Dumb example, would be that I have a TestCommand whose description is "A regular command", but in the message file the identifier would be for example "cmd_test_desc". In this case my code would refer to the description as "cmd_test_desc".

 

 

Long answer:

Before trying anything with ribbon definition file, please make sure designate (by its own) works perfectly.

(Aka kill ribbon loading from code and makes sure creo doesnt pick it up from startup or user dir)

This is necessary because designate can fail if some conditions are violated:

- Every TK command must be unique

(for example command name clashes are not allowed, also )

- Message file is corrupted/doesnt follow PTC formatting guidelines

(E.g. Sometime ago I was tired and I made the mistake of specifying identifier in the message file, but I didnt write any message under it, so the command's name was "".)

 

Also my personal rule is that Command designation must be done from within the Creo entry method, aka I never designate from listener etc. (This doesnt mean that you cant do tricks from within this method. To give you an example if you have a manager class for all command generation, then you would call her methods.)

 

Will bite you eventually:

Also, if we're classyfing messages a little:

%CIinf_wstr
Application: %0w
#
#

The identifier of this random nonsense would be inf_wstr, because the classifier doesnt "count".

Classifying is also described in the guide under message classification.
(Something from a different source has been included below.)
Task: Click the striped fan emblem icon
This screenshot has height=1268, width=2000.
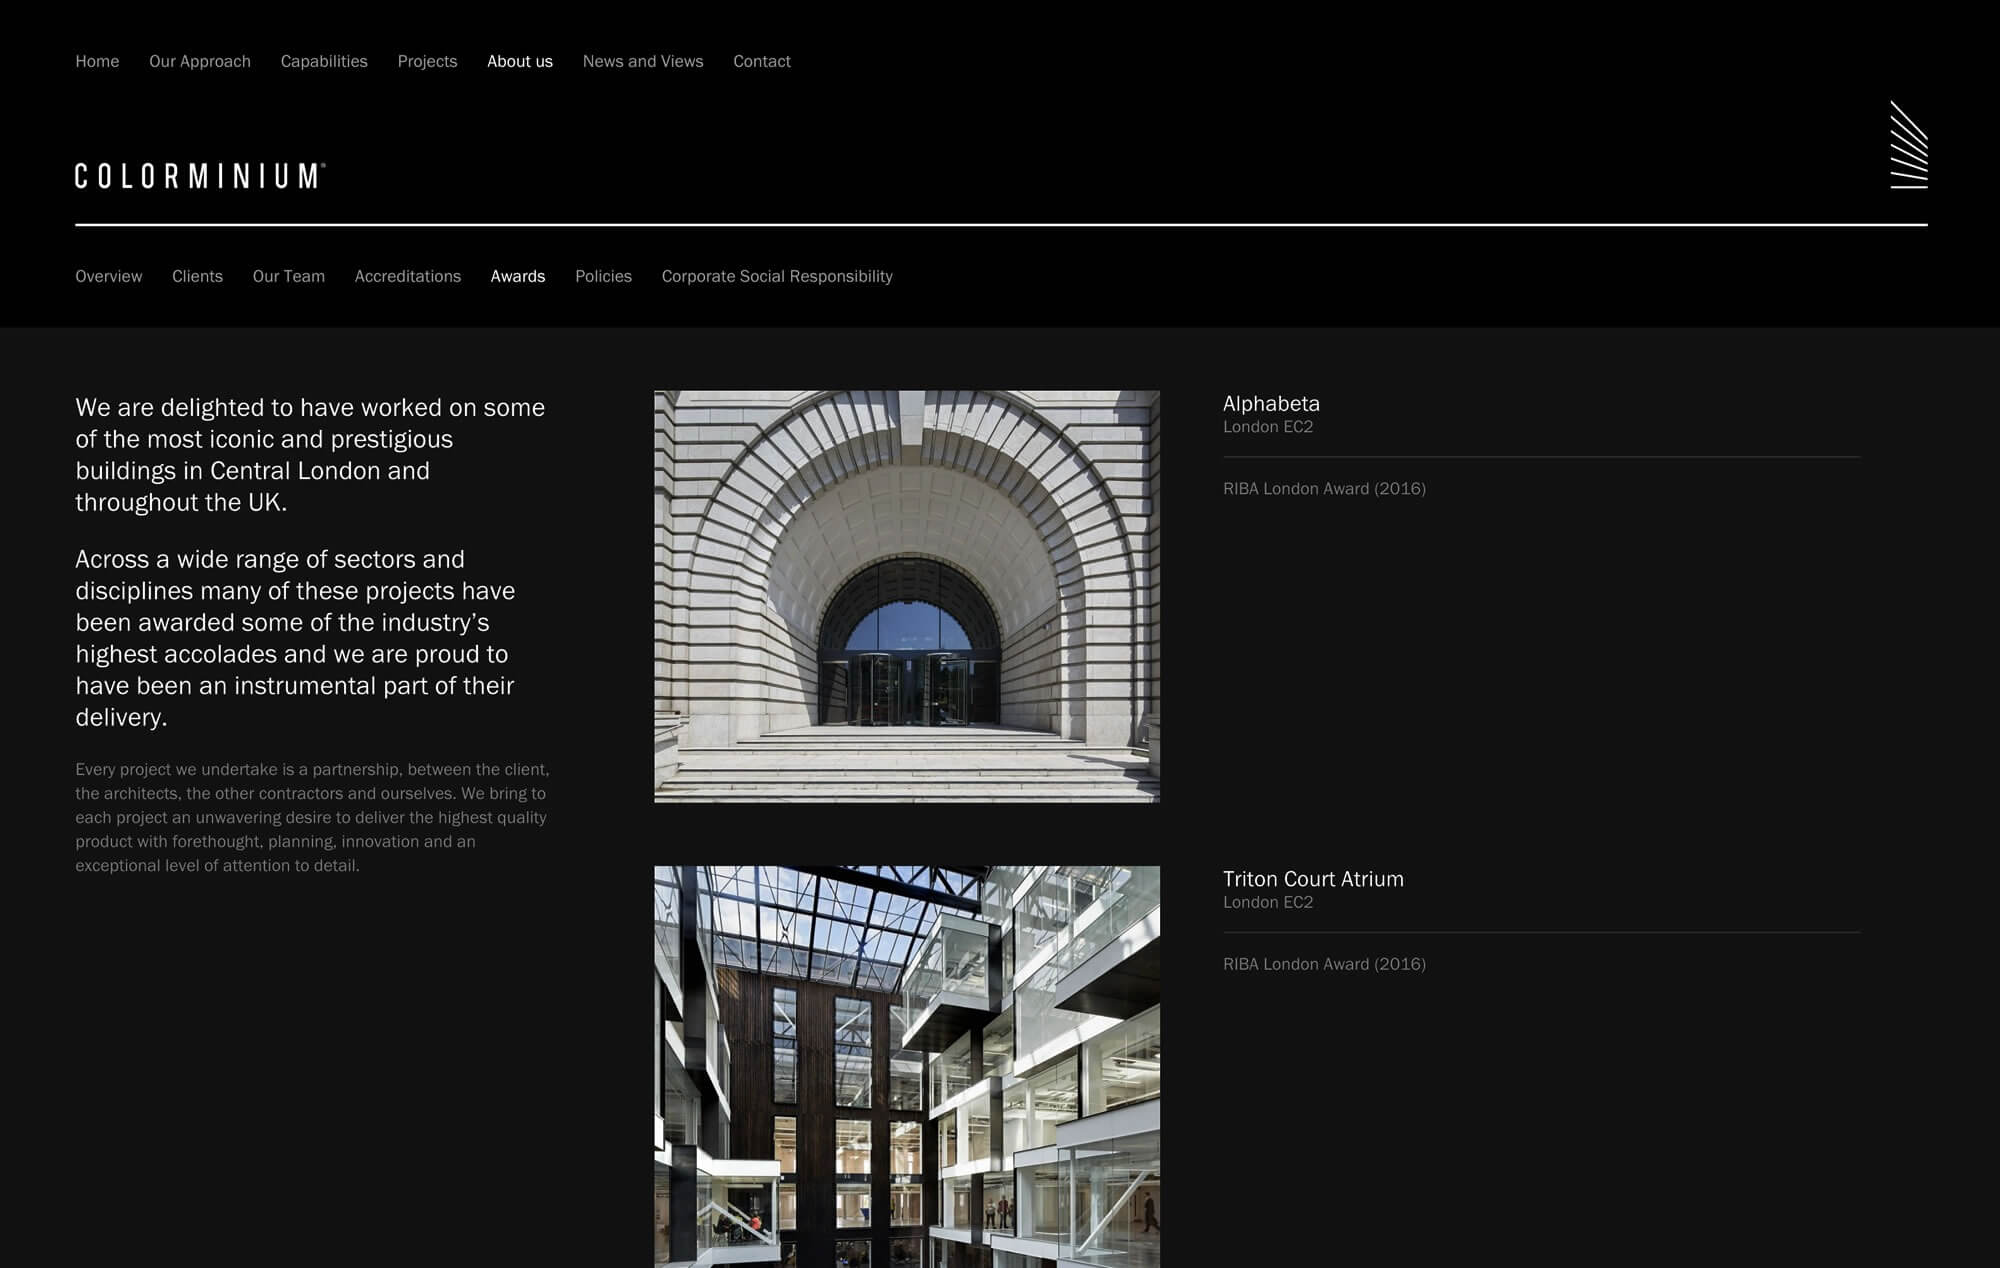Action: pos(1908,145)
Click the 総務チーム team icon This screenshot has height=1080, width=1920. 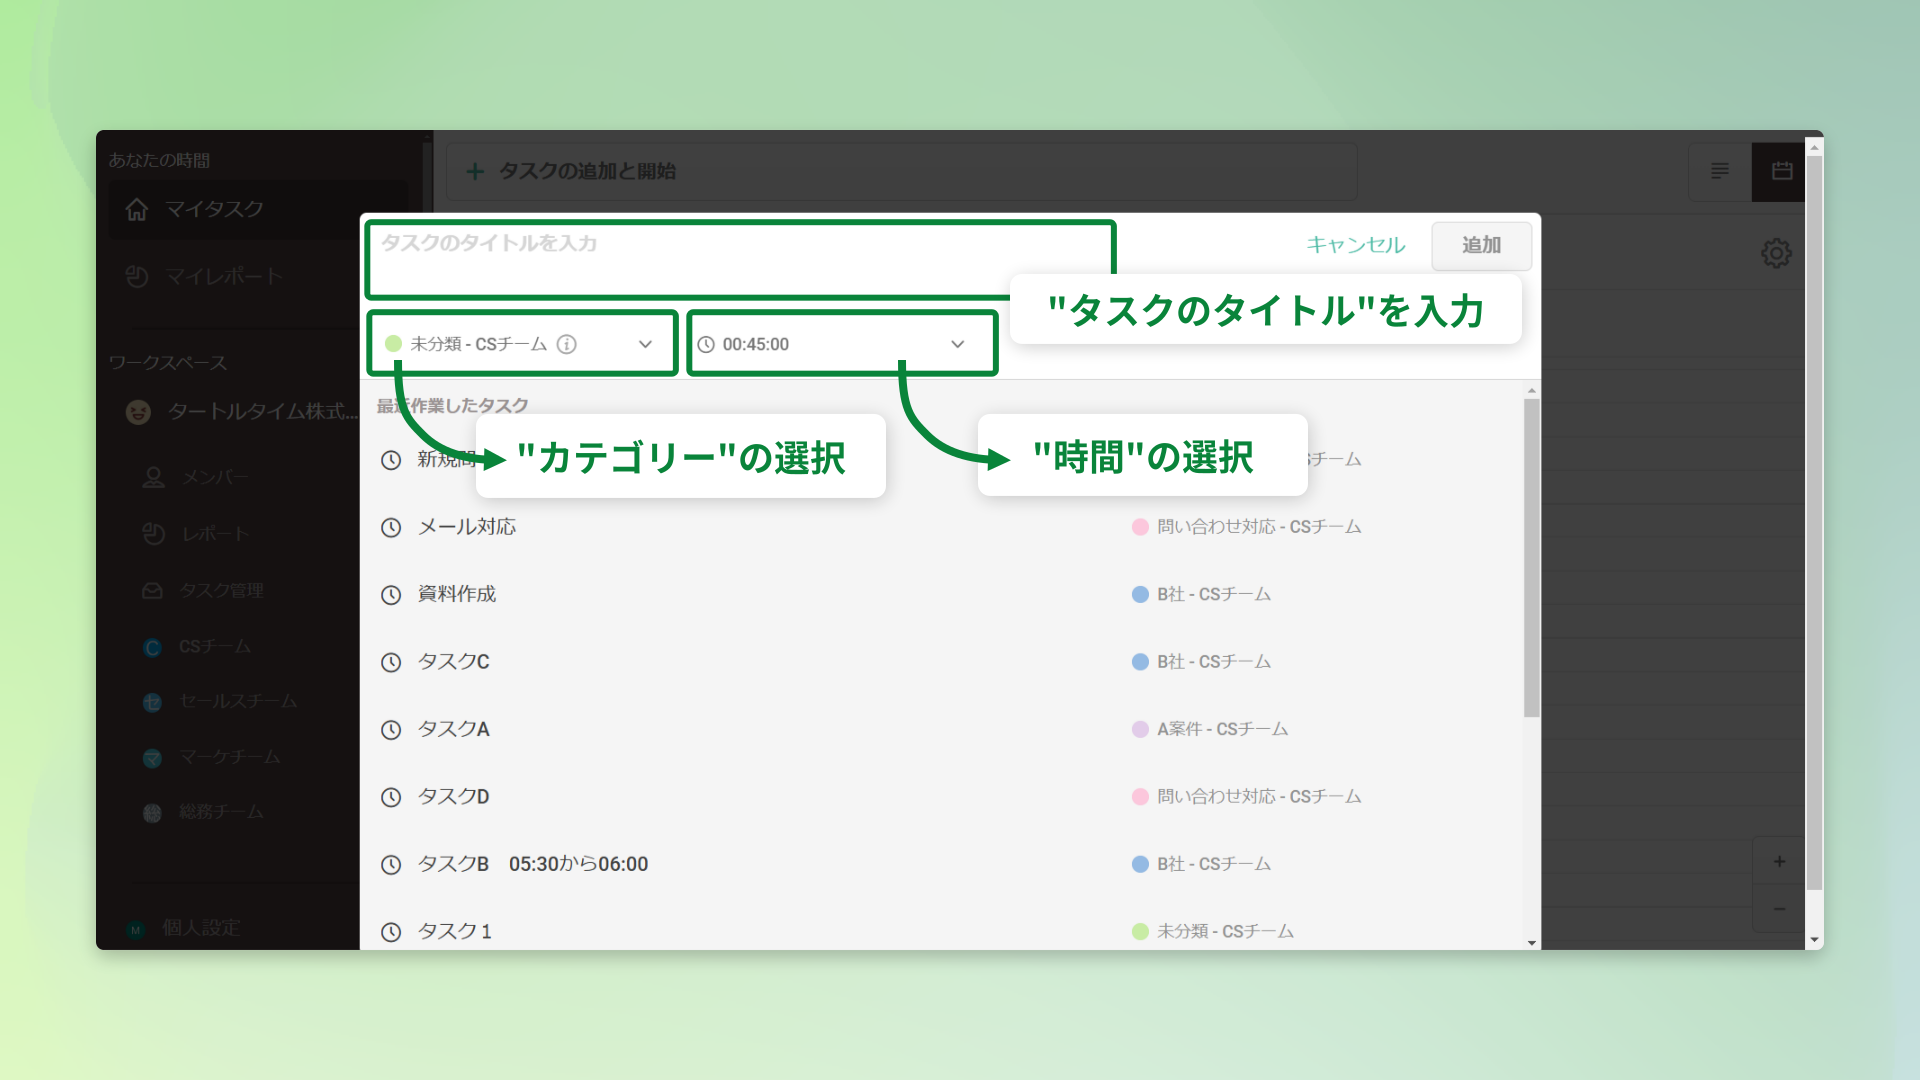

(Helpful for internal logging)

 

Cheers,

csaba

Hi!

 

I forgot to mention:

Creo will ignore missing commands without warning even though ribbondef specified it!

In the background Creo loads the ribbondef, doesn't find the appropriate command(but she tries really hard, and this we must appreciate...), so it simply ignores it as missing and goes on.

 

So this is why I said, that you should test designate's success by itself, without bringing ribbondef into the equation. (Much more easier debug.)

 

Cheers,

csaba

 

davidegp
6-Contributor
(To:csabakovacs)

Hi Csaba,

 

thank you again for your reply! Thanks to your suggestions, in particular the one about the arguments I was passing to the designate method, I found that their order was wrong in my code. 

 

You were right about the fact that I entered the text directly, but that was already a desperate move, after having tried with the classical strings for the text file, and having failed. As I said, the order of the arguments was wrong, it should have been, arg0: name of text file, arg1: label, arg2: tooltip text, arg3: unknown, but it can be null.

 

Thanks to your hint, once I addressed the arguments issue, the ribbon worked without any further issue or need for modifications.

 

I am now going to tackle the other aspect that you mentioned about the need to designate in another location of the program.

 

Thank you for everything!

csabakovacs
6-Contributor
(To:davidegp)

Hi!

 

You can do it anywhere as long as it works.

The only hard rules are in the user guide and API doc.

(Sometimes even these have errors...)

 

Otherwise it's personal style.

 

My reason behind designating right in the entry is to catch resource errors as quickly as possible during debug.

I don't do it explicitly per se, but by a manager object which has a collection of commands.